Pemprov Jabar Jamin Transparansi Rekrutmen CPNS 2024
Pemprov Jabar menjamin rekrutmen Calon Pegawai Negeri Sipil alias CPNS 2024 berjalan transparan.
Berita Terkini, Eksklusif di Channel WhatsApp Inilahkoran.id
INILAHKORAN, Bandung - Pemprov Jabar menjamin rekrutmen Calon Pegawai Negeri Sipil alias CPNS 2024 berjalan transparan.
Kepala Badan Kepegawaian Daerah (BKD) Jabar Sumasna menegaskan pihaknya mendorong agar masyarakat yang memenuhi syarat untuk turut serta mendaftar CPNS 2024. Sebab, rekrutmen itu menjadi satu cara untuk mengurangi angka pengangguran.

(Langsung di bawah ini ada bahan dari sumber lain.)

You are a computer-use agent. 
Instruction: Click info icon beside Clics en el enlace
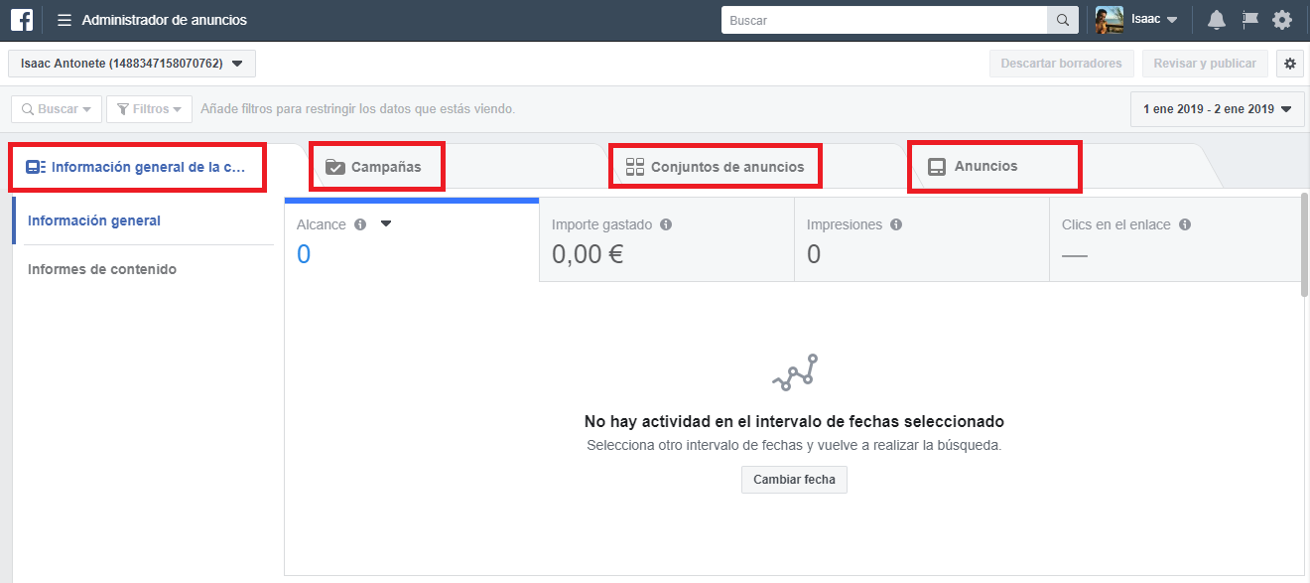(x=1185, y=224)
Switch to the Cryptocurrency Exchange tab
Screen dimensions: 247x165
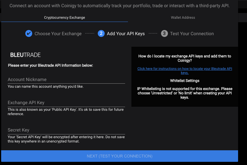click(x=64, y=18)
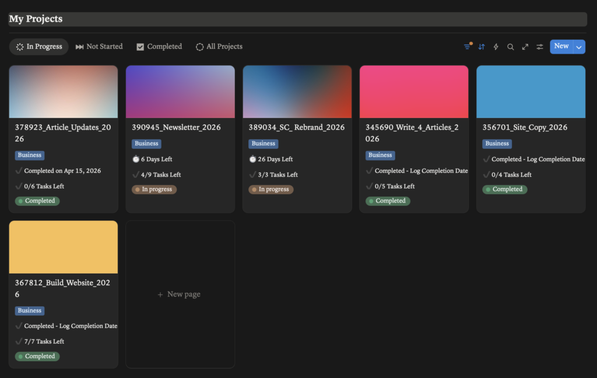The image size is (597, 378).
Task: Click the checkmark beside 0/6 Tasks Left
Action: click(19, 187)
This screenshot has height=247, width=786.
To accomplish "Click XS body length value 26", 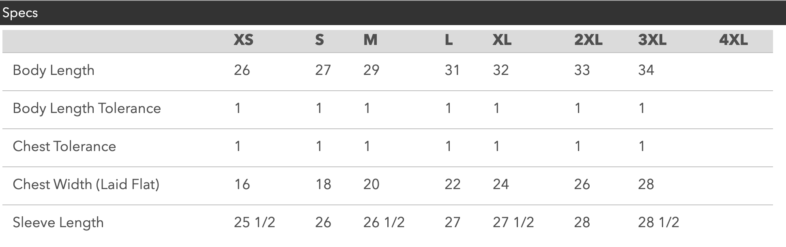I will tap(242, 70).
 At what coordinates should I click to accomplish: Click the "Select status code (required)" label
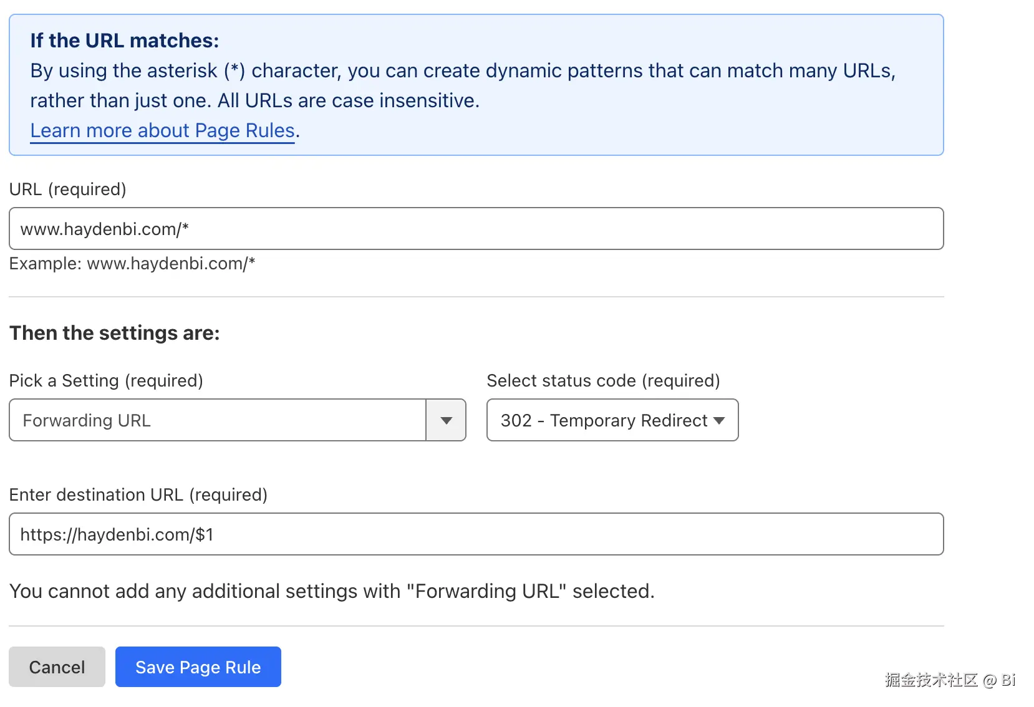pos(603,380)
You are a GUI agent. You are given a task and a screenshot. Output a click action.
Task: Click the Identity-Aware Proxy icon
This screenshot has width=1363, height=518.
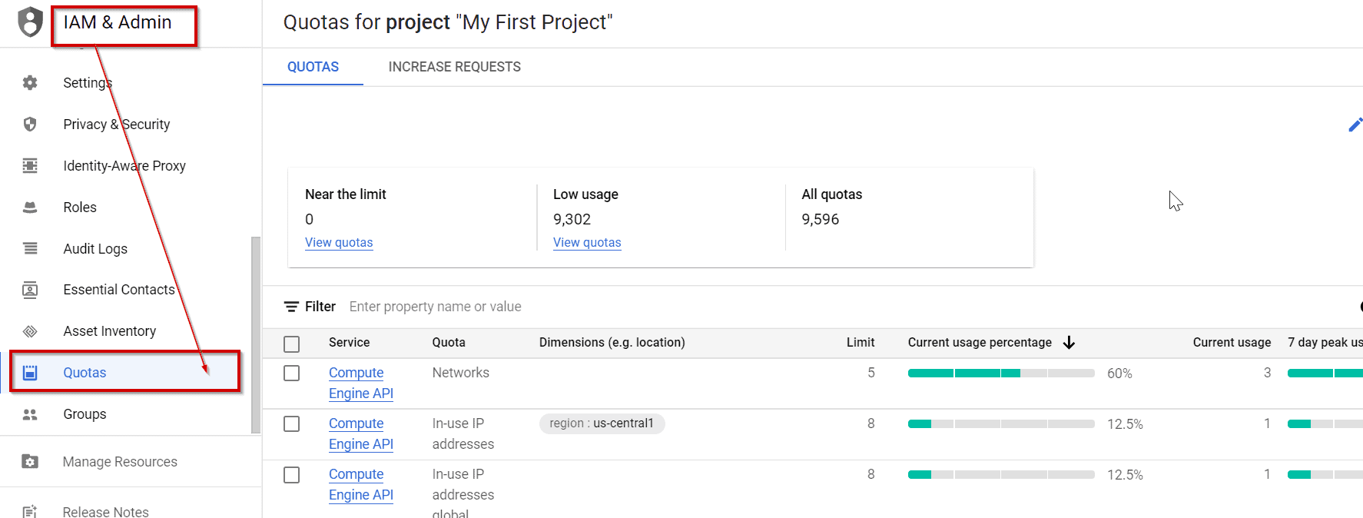point(30,166)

"Karenanya, kalau kami, kebutuhannya itu semakin banyak yang bisa ikut daftar, itu akan mendapatkan orang yang terbaik. Dan kami jamin semua prosesnya transparan dan bisa dipertanggungjawabkan," ujarnya, Rabu 21 Agustus 2024.
Sumasna mengatakan, pihaknya hanya bertanggung jawab atas proses administrasi, sementara untuk ujiannya dikelola Badan Kepegawaian Nasional (BKN).
"Jadi kami tidak ikutan lagi nanti pas pelaksanaan itu, bahkan di ruangan pun kami tidak boleh ada pas ujiannya walaupun bagi staff daerah kami. Jadi nanti menyerahkan dokumen administrasi si A si B yang sudah lulus administrasinya nanti untuk tindaklanjut di ujian mutlak kewenangan BKN," ucapnya.
Sumasna menegaskan bahwa keadilan tes CPNS Pemprov Jabar sejak 2015, seperti nilai ujian secara seketika (real time) akan keluar begitu peserta tes CPNS keluar ruangan tes.
"Kecuali ada sanggahan tertentu, tapi pada konteks angka itu begitu keluar ruangan sudah dapat angka, dia sudah bisa lihat Apakah dia tertinggi atau ada yang lain yang lebih tinggi dan segala macam jadi lebih fair. Sehingga, pada anak-anak kita jangan sampai ada kekhawatiran tidak fair diprosesnya, karena InsyaAllah semuanya transparan dan bisa dipertanggungjawabkan," tutur dia.
Diketahui, formasi CPNS Jabar tahun 2024 ini adalah sebanyak 899 orang dengan tenaga kesehatan sebanyak 146 orang, sementara selebihnya adalah tenaga teknis yang ditempatkan pada berbagai organisasi perangkat daerah (OPD) di lingkungan Pemerintah Provinsi Jabar.
Tenaga kesehatan, kata Sumasna, lebih banyak direkrut pada tahun 2024 ini, kata Sumasna, karena ada kebutuhan dokter, bidan, perawat, dan nakes lainnya untuk mempersiapkan regenerasi karir ke depannya.
"Memang beberapa tahun terakhir kita tidak lakukan rekrutmen. Jadi karena kita butuhkan regenerasi karir ke depannya baik dokter, bidan, perawat dan nakes lainnya harus kita siapkan," tandasnya.